While it may have made sense to try individuals for certain crimes in the criminal system, it makes no sense to fight a war against terrorists according to the principles of a criminal trial.
This is not the case. The Geneva Convention did not cover terrorists because the convention started as a treaty between western governments, aimed at “civilizing” conflicts between armies. It fully contemplated excluding people hiding in civilian populations – spies can be executed immediately, sans trial. As I posted above, the Geneva Convention is both a carrot and a stick – it rewards fighting according to its precepts by extending its protections to those who do so. It is not meant simply as a list of laws to govern only one side of a conflict. In that way, it functions much like a trade agreement – or any agreement between countries.
Derrida himself would have been very proud of that attempt at deconstruction of the term “terrorist.” Academics can waste many trees [or pixels] arguing about the subtle nuances one could extract from it, or whether this little difference or that small discrepancy makes it apply – kind of like lawyers at a trial arguing about whether the specific parts of the definition of a certain crime are committed. Yet, to play on that analogy, it’s usually pretty clear that some crime was committed, whether it was murder in the first or second degree or what have you.

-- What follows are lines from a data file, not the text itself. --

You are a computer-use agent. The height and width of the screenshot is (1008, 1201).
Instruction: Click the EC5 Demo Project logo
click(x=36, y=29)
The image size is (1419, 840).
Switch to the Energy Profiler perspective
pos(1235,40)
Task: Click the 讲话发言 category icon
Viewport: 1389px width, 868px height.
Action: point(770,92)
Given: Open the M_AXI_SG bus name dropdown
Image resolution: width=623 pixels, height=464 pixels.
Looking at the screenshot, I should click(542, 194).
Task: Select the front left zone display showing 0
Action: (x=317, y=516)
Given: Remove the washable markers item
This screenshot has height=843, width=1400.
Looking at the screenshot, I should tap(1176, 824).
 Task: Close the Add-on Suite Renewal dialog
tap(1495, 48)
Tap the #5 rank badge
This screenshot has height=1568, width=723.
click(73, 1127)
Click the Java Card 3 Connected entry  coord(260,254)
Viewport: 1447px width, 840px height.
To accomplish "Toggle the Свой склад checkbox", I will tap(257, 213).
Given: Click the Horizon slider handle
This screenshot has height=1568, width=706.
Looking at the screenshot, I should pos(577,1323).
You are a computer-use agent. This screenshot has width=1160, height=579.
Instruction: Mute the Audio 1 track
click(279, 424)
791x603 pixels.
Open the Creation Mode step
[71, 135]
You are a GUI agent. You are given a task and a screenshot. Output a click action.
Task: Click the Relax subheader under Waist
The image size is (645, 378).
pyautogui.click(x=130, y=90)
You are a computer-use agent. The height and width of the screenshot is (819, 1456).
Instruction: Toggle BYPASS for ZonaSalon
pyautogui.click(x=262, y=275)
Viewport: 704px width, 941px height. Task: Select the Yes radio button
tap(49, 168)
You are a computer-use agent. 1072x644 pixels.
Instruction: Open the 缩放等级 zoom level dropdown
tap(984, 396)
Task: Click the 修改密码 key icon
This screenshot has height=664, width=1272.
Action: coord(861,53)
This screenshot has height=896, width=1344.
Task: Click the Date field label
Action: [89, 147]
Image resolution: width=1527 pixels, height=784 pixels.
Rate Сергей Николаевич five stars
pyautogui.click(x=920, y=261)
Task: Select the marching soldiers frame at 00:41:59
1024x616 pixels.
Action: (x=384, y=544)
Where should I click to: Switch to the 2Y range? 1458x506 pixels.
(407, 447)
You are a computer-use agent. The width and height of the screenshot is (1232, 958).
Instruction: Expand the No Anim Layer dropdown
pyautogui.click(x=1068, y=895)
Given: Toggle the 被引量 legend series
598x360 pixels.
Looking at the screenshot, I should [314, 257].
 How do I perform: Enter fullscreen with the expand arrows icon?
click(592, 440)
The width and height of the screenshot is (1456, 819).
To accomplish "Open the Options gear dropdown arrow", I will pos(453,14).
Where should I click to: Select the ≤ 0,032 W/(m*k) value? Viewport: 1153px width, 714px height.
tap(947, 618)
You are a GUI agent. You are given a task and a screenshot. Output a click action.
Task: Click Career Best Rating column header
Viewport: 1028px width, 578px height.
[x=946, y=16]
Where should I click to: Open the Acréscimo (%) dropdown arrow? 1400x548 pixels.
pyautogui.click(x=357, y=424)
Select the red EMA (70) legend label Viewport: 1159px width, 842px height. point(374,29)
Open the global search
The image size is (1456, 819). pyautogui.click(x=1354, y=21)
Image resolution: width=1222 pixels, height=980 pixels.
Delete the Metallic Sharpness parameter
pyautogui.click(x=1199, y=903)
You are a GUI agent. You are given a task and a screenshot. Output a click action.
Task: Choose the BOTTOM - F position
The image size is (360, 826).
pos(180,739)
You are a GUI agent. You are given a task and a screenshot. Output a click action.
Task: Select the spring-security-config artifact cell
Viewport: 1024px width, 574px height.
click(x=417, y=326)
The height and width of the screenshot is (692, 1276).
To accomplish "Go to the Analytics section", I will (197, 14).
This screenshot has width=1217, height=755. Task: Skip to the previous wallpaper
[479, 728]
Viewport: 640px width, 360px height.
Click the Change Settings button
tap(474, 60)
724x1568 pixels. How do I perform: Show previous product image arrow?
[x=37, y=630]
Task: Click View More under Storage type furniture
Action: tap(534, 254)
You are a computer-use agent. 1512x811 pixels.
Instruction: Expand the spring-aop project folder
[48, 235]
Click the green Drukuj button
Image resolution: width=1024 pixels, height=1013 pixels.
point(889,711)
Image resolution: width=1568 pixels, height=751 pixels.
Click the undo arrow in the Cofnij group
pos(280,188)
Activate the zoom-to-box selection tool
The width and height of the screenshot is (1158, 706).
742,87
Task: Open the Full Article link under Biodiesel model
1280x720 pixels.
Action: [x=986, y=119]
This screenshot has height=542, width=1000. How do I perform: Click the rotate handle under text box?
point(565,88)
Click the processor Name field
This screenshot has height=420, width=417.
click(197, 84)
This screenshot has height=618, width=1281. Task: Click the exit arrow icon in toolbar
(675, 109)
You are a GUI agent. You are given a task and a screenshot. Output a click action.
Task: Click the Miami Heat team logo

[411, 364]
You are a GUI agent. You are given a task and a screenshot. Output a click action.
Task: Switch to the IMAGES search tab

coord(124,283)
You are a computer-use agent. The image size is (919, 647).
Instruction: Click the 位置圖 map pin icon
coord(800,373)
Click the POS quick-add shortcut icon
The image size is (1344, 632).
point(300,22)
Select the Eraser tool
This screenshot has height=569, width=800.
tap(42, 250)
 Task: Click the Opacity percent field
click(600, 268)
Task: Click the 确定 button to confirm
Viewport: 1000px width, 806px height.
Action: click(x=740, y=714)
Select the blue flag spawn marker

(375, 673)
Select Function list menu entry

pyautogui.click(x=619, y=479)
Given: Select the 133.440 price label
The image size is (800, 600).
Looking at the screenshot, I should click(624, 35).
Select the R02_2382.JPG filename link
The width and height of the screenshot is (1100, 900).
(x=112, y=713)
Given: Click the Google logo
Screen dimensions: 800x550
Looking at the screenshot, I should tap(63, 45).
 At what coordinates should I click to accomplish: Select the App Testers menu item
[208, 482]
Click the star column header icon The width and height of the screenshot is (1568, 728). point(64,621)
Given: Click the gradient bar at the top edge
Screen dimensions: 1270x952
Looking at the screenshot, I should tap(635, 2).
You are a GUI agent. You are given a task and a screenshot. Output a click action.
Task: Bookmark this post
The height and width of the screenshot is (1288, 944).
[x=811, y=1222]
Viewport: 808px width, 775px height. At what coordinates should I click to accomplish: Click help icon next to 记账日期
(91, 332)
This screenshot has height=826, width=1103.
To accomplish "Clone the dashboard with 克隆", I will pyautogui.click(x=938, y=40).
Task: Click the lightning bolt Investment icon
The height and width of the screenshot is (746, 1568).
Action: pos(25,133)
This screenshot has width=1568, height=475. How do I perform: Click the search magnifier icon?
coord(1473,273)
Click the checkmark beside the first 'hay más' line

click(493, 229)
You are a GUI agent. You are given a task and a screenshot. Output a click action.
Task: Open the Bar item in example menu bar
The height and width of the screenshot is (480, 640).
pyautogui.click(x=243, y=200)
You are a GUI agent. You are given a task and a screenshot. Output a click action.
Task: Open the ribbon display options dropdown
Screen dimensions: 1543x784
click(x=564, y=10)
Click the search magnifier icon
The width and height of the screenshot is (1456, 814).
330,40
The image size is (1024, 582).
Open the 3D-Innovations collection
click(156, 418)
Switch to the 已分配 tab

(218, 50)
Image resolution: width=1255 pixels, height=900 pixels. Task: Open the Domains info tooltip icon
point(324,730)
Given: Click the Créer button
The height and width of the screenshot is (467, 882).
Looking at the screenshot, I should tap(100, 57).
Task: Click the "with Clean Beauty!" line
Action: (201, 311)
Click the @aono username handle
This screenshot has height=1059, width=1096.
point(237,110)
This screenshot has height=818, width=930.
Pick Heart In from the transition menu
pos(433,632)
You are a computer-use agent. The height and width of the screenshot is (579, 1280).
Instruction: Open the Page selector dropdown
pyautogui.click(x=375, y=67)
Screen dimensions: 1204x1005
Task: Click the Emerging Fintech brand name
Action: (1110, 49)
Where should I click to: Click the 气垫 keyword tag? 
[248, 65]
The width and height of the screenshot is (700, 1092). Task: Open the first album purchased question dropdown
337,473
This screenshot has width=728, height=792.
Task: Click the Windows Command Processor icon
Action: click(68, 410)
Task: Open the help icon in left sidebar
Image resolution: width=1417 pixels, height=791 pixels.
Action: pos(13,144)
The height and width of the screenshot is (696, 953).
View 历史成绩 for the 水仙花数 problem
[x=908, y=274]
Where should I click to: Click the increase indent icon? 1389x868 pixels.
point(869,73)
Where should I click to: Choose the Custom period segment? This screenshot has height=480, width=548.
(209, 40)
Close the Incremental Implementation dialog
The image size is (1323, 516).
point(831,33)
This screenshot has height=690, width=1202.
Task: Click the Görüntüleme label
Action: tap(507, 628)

Your paragraph above attempted to obfuscate the fact that the “insurgents” in Iraq are bombing civilians, kidnapping and executing civilians, and hiding in civilian populations by focusing on what the precise definition of “terrorism” is. All well and good to discuss, but whether or not all the academics can agree on who is a terrorist and who is a freedom fighter [and lets be frank – the disagreements on the definition usually arise because one side or the other of the debate doesn’t want to include a particular group, whether it be the Palistineans, the Israelis, or whoever], it’s fairly clear the terrorists in Iraq are using terrorist tactics – whether they also mix in guerilla tactics and principles seems beside the point to me. Anyone specifically targeting civilians and hiding among civilians is a terrorist.
But wait, what of Sherman in the Civil War? What of the American Revolution? This seems to me to be a temporal problem – we are analyzing the behavior of the forces in Iraq fighting under the principles we have today, not looking back to whether the fighters of the Civil War or the Revolutionary War met the standards of today. The Roman Army was pretty brutal too, but I find that equally inapplicable to this analysis. All those were prior to the Geneva Convetion and modern (post WWII) ideas concerning minimizing casualties among non-combatants.
So, I find it completely unproblematic to refer to the Iraqis who are employing car bombs, suicide bombs, hiding among civilians and kidnapping and executing civilians as terrorists. They will be terrorists irrespective of how much guerilla fighting they throw into the mix, because they use the tactics of terrorism against the civilian population of Iraq.